TASK ITEM:
Please return the listing exactly as written, but without its pictures.

DATA FOR PROCESSING:

'''

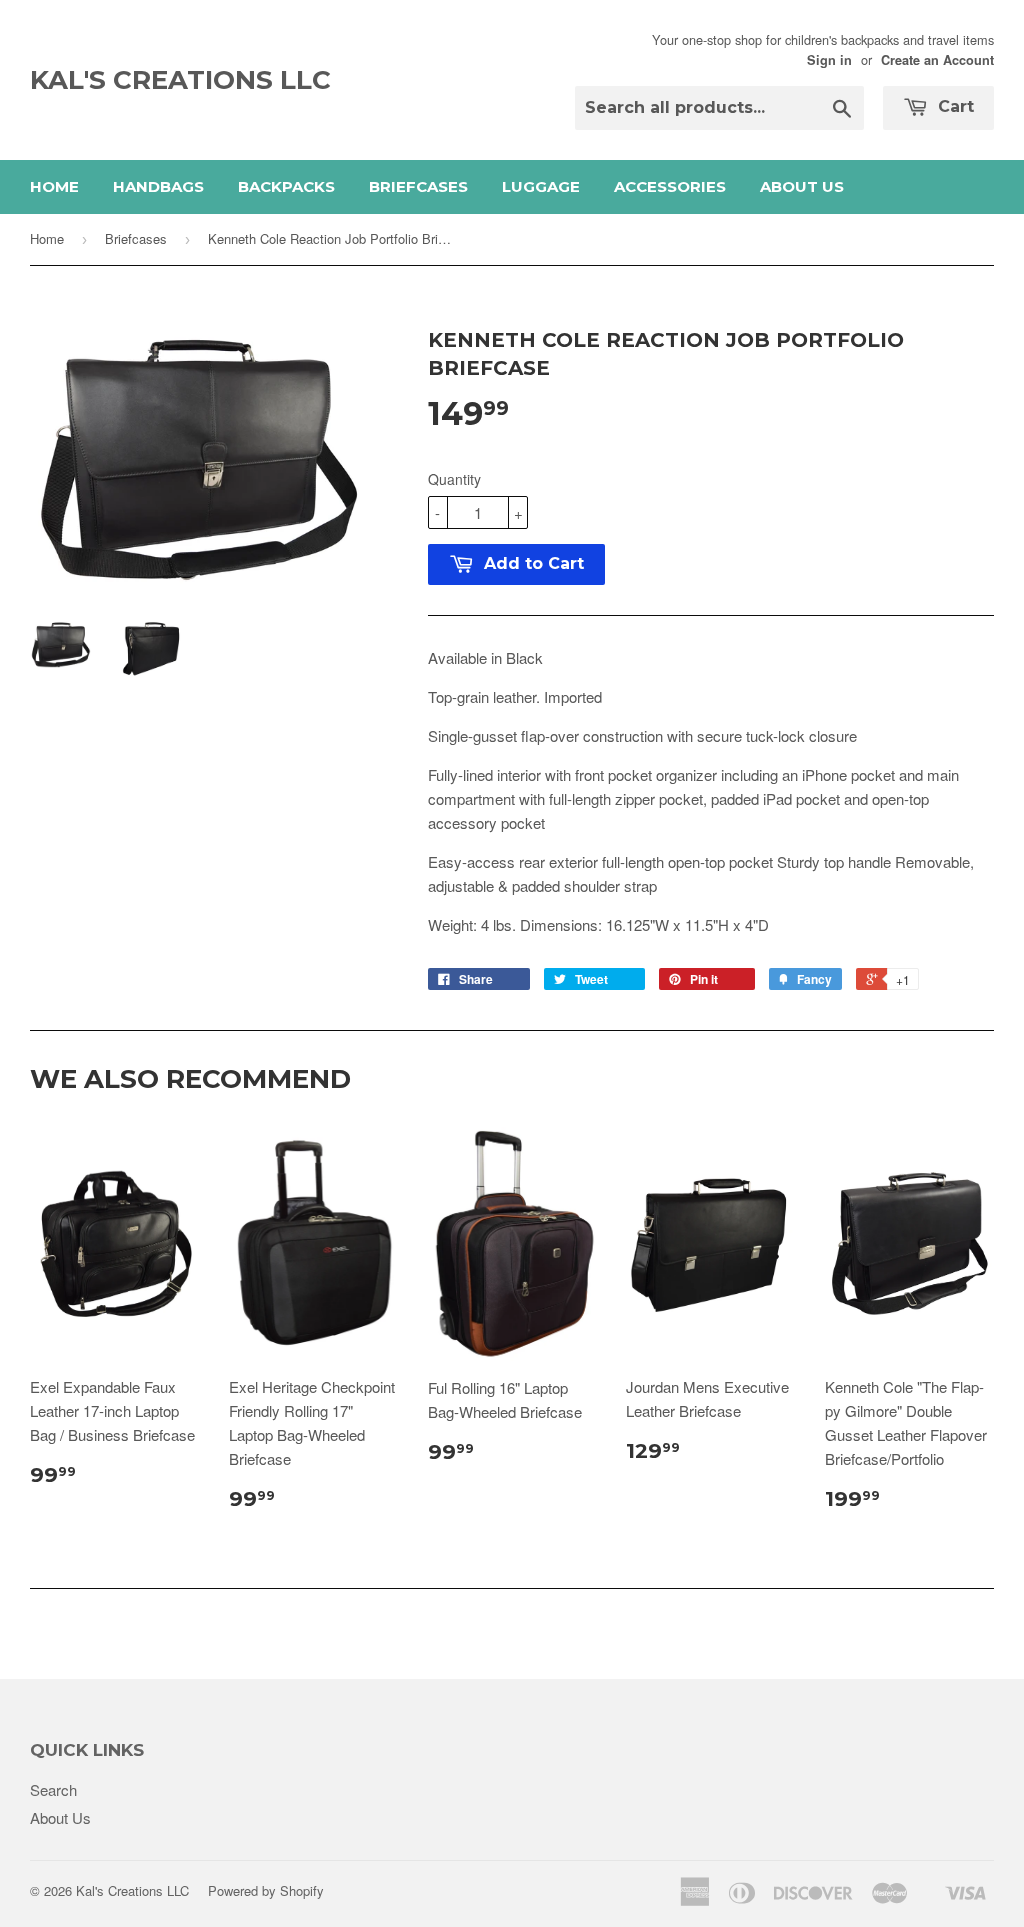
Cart (953, 106)
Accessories (670, 186)
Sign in (829, 60)
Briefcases (418, 186)
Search (53, 1789)
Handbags (158, 186)
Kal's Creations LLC (180, 80)
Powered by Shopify (266, 1890)
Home (54, 186)
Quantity (454, 479)
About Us (802, 186)
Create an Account (937, 60)
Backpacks (286, 186)
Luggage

'''

TASK RESULT:
Cart (953, 106)
Accessories (670, 186)
Sign in (829, 60)
Briefcases (418, 186)
Search (53, 1789)
Handbags (158, 186)
Kal's Creations LLC (180, 80)
Powered by Shopify (266, 1890)
Home (54, 186)
Quantity (454, 479)
About Us (802, 186)
Create an Account (937, 60)
Backpacks (286, 186)
Luggage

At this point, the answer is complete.